═════ BACAAN ═════

Dalam hal hidupnya waris, para ahli waris yang benar-benar hiduplah di saat
kematian muwaris, berhak mendapatkan harta peninggalan. Berkaitan dengan bayi
yang masih berada dalam kandungan akan dibahas secara khusus.
Tidak ada penghalang kewarisan, dalam hal ini ahli waris tidak mempunyai
halangan sebagai ahli waris sesuai dengan ketentuan-ketentuan tentang
penghalang kewarisan yang telah ditentukan..
2. Putusnya Perkawinan karena Perceraian
Dalam kenyataannya prinsip-prinsip berumah tangga sering kali tidak
dilaksanakan, sehingga suami dan isteri tidak lagi merasa tenang dan tenteram
serta hilang rasa kasih sayang dan tidak lagi saling cinta mencintai satu sama
lain, yang akibat lebih jauh adalah terjadinya perceraian.
Undang-Undang Nomor 1 Tahun 1974 Tentang Perkawinan tidak memberikan
batasan mengenai istilah perceraian. Berdasarkan
ketentuan Pasal 39 ayat (1) Undang-undang Perkawinan ditentukan bahwa
Perceraian hanya dapat dilakukan di depan Sidang Pengadilan setelah Pengadilan
yang bersangkutan berusaha dan tidak berhasil mendamaikan kedua belah pihak
yang mana untuk melakukan perceraian harus ada cukup alasan bahwa antara suami
istri itu tidak akan dapat rukun sebagai suami isteri.

═════

KUMPULAN SOAL:
(1) Menurut bacaan tentang waris dan perceraian, apa saja keadaan yang dialami suami dan isteri ketika prinsip-prinsip berumah tangga tidak dilaksanakan? Sebutkan semuanya.
(2) Di mana perceraian hanya dapat dilakukan menurut bacaan tentang waris dan perceraian?
(3) Tolong lanjutkan bacaan tentang waris dan perceraian mulai dari kalimat terakhirnya.
Baris-baris data tidak ada hubungannya dengan bacaan tentang waris dan perceraian.

═════ DATA MENTAH ═════

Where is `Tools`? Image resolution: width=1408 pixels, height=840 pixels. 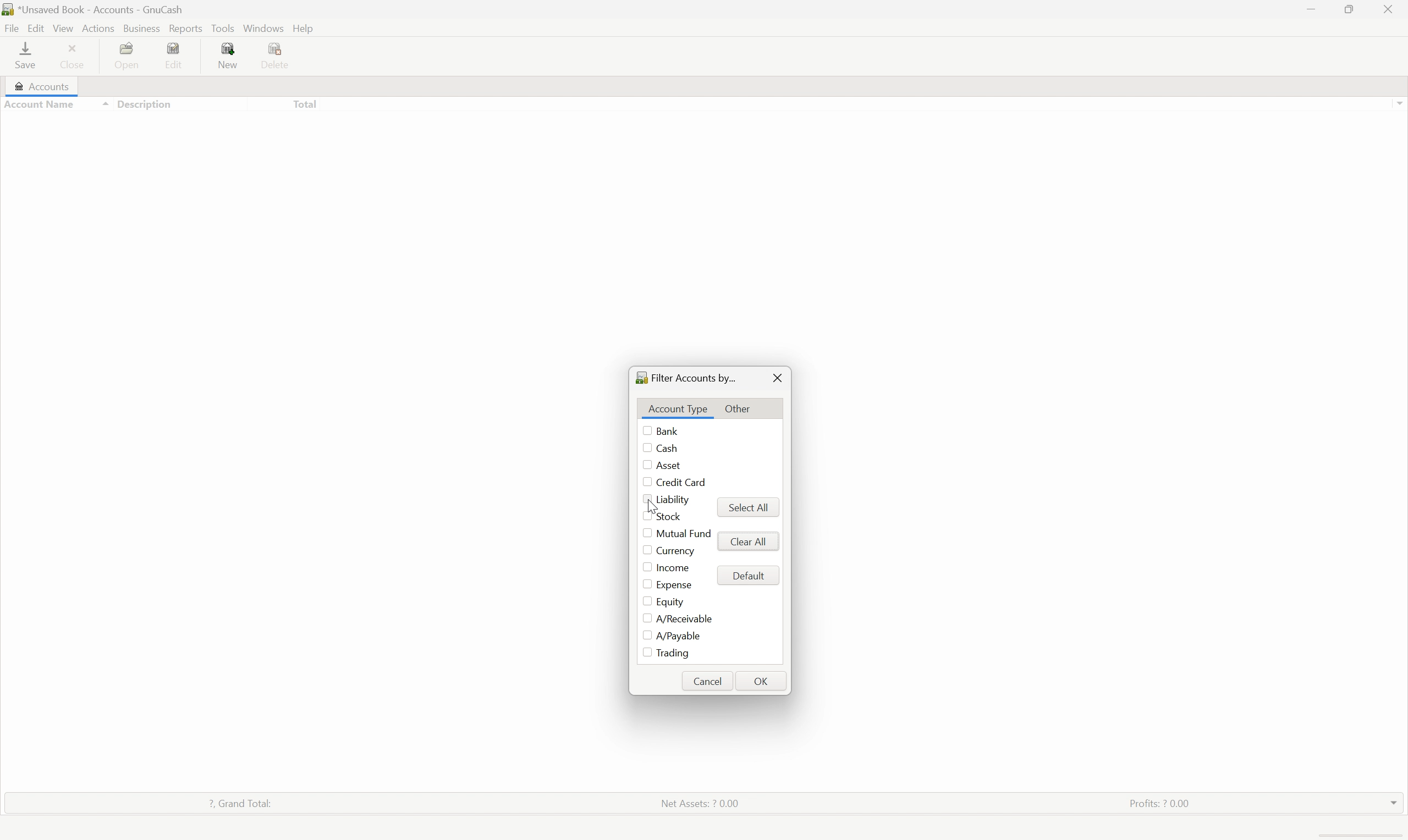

═════

JAWABAN SOAL:
(1)
- tidak lagi merasa tenang dan tenteram
- hilang rasa kasih sayang
- tidak lagi saling cinta mencintai satu sama lain

(2) Di depan Sidang Pengadilan.

(3)
Menurut Penjelasan Pasal 39 ayat (2) Undang-undang Perkawinan terdapat
beberapa hal yang dapat dijadikan sebagai alasan untuk mengajukan perceraian,
yaitu:
a. Salah
satu pihak berbuat zina atau menjadi pemabuk, pemadat, penjudi dan lain
sebagainya yang sukar disembuhkan;
b. Salah
satu pihak meninggalkan yang lain selama dua tahun beturut-turut.tanpa alasan
yang sah atau karena hal lain diluar kemampuannya.
c. Salah satu pihak mendapat hukuman penjara 5
(lima) tahun atau hukuman yang lebih berat selama perkawinan berlangsung;
d. Salah satu
pihak mendapat cacat badan atau penyakit yang mengakibatkan tidak dapat
menjalankan kewajibannya sebagai suami atau isteri;
e. Salah
satu pihak melakukan kekejaman atau penganiayaan berat yang membahayakan
terhadap pihak lain;
f. Antara
suami dan isteri terus-menerus terjadi perselisihan dan pertengkaran dan tidak
ada harapan akan hidup rukun dalam rumah tangga.[9]
Kepada mereka yang mengakhiri perkawinannya akan diberikan akta
perceraian sebagai bukti berakhirnya perkawinan mereka. Akta perceraian
ditandatangani oleh panitera kepala.
Pasal 221 KUH Perdata yang menentukan setiap salinan putusan perceraian
yang telah mempunyai kekuatan hukum tetap harus didaftarkan pada instansi
berwenang guna dicatatkan oleh Pejabat Pencatat pada buku register perceraian.
Pentingnya pencatatan ini adalah untuk memenuhi Pasal 34 ayat (2) Peraturan
Pemerintah Nomor 9 Tahun 1975 yang menentukan bahwa perceraian dianggap terjadi
beserta segala akibat-akibat hukumnya terhitung sejak pendaftaran, kecuali bagi
mereka yang beragama Islam terhitung sejak jatuhnya putusan Pengadilan Agama
yang telah berkekuatan hukum tetap.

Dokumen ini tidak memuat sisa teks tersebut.